Die Retortenstadt, welche die Ukraine für die Arbeiter des Kernkraftwerks in Tschernobyl gebaut hat, beheimatete 1986 fast 50.000 Einwohner. Dass die Stadt gerade einmal 4 Kilometer neben dem Katastrophenreaktor lag, führte zu einer kompletten Evakuierung. Prypjat liegt noch heute in der unbewohnbaren 30-Kilometer-Zone um das erst seit 2000 vollständig heruntergefahrene Kraftwerk.

Nach der Katastrophe

Die Stadt wurde erst 36 Stunden nach dem Unfall evakuiert, die gewaltige Strahlung hat bis dahin etliche Menschen dahingerafft. Wer heute noch lebt, leidet an Spätfolgen. Nach einer kurzen Radioinformation dauerte die Evakuierung mit 1200 Bussen kaum drei Stunden.

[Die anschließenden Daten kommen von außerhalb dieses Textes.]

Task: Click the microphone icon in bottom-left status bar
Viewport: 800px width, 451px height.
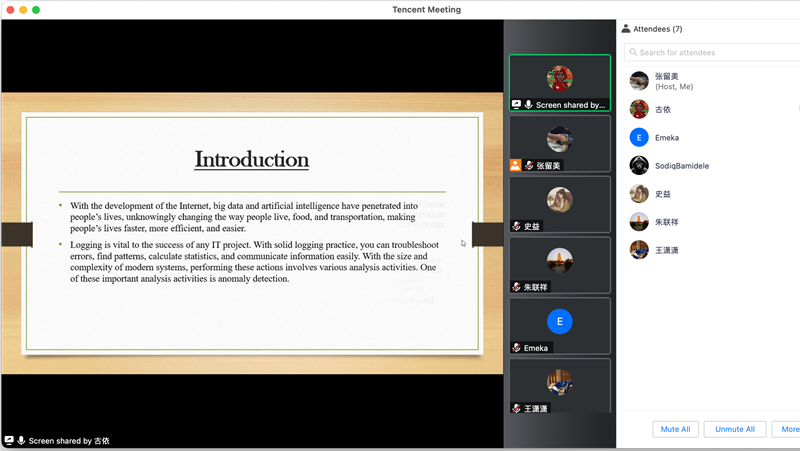Action: pyautogui.click(x=21, y=440)
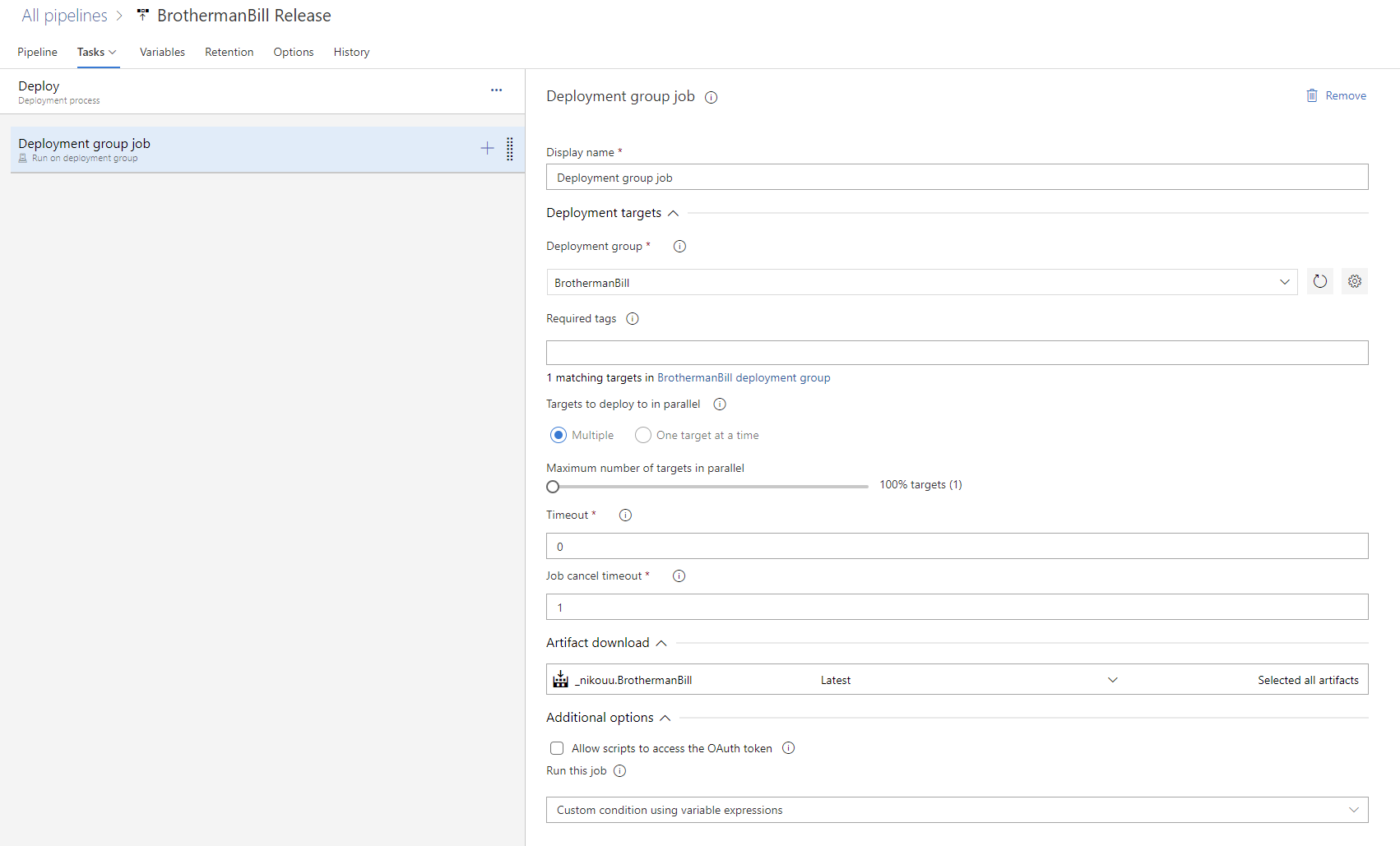This screenshot has width=1400, height=846.
Task: Click the refresh deployment group icon
Action: (1319, 281)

Da der Staat die Bewohner im Glauben gelassen hat, schnell wieder zurückkehren zu können, blieb vieles lange im Originalzustand. Plünderungen und Vandalismus führten zum schrittweisen Zerfall.

Natureroberung heute

Besonders eindrücklich ist die Rückeroberung der Stadt durch die Natur. So ist vieles mit Wald und Büschen überwuchert, wo zu Beginn an Leben kaum mehr zu denken war. Fauna und Flora haben sich als deutlich robuster als der Mensch erwiesen.

Um die Welt gegangen sind die Bilder des Rummelplatzes, des Riesenrads und des Autoscooters. Nur gerade ein paar Tage nach der Katastrophe hätte der Rummelplatz eröffnet werden sollen. So entstand aus einem Platz, der für Freude und Aufregung geplant war, ein sinnbildlicher Kontrast zwischen Leben und Tod.